From a point about half a meter behind Genma, Kakashi said, “Morning, Lieutenant.” Genma spun so fast he almost overbalanced himself, lashing out with a reflexive kick that whished harmlessly past Kakashi’s head when Kakashi dodged.

Kakashi was about Genma’s size, and if anything, lighter. He’d definitely had more alcohol than Genma, yet there he was, looking as fresh as an April morning.

The hangover remedy hadn’t had quite enough time to work yet.
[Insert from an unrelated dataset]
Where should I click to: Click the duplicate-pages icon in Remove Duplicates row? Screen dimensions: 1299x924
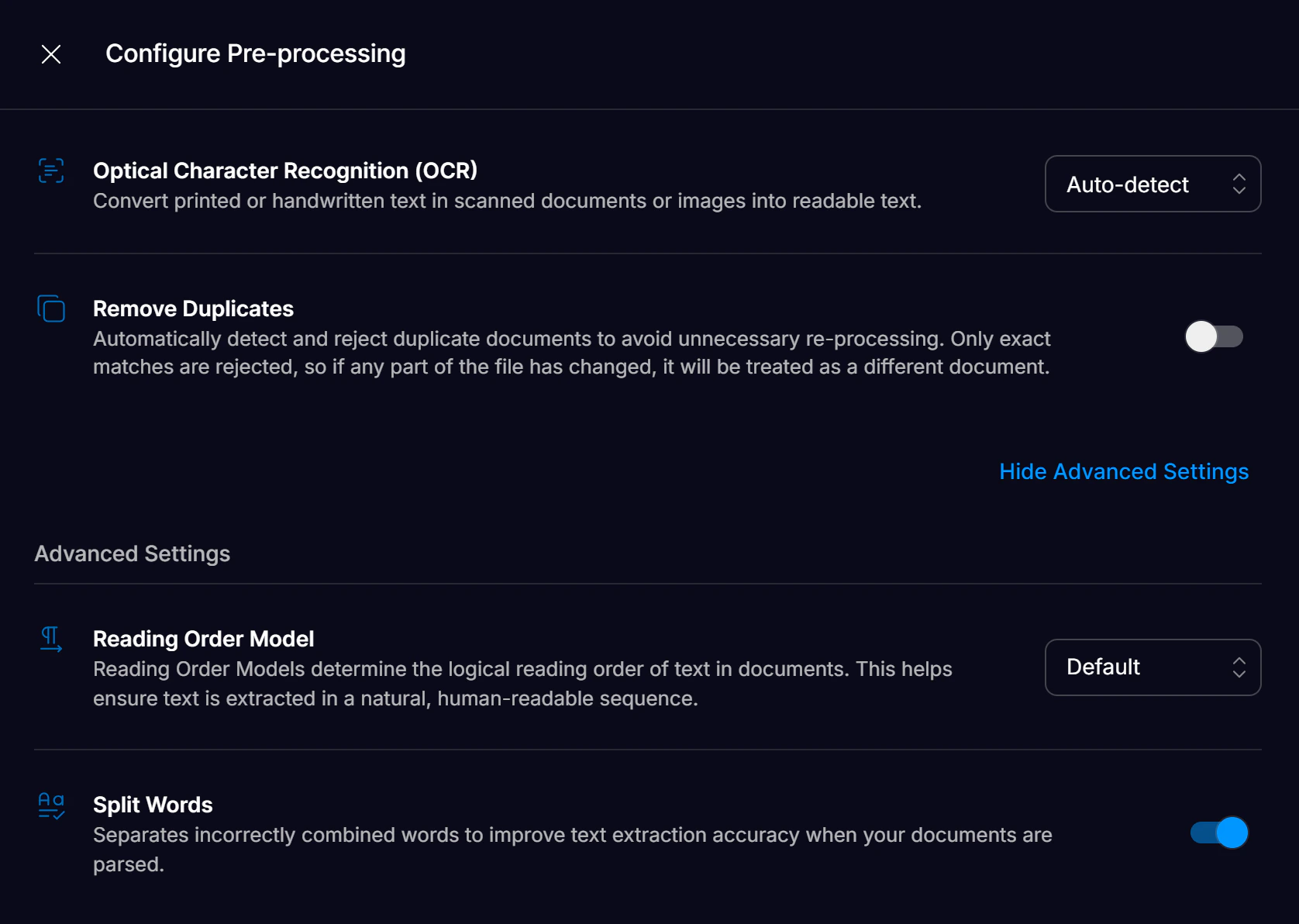50,309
Genma swallowed hard, took a careful breath through the nose, and growled, “You’re late, Hatake.”

Kakashi smiled brightly, eye curving into a slim crescent. “You don’t look well, Lieutenant.”

“Your compassion is astounding,” Genma told him. Nausea ebbed, and he resumed stretching. “Unless Taichou has something better for you to do, you can do push ups with Tousaki.” Who wasn’t doing push ups anymore, it turned out. He was watching his teammates with a baffled look on his face.

“Laps. Both of you,” Raidou said. There wasn’t even a trace of good humor in his voice. “Start slow and build up. I want you sprinting in ten minutes. You can stop when Tousaki’s no longer green.”

Kakashi tapped out a non-standard salute, fingertips to temple, and loped off obediently.

Ryouma was on his feet with outrage-fueled speed. “I wasn’t late!”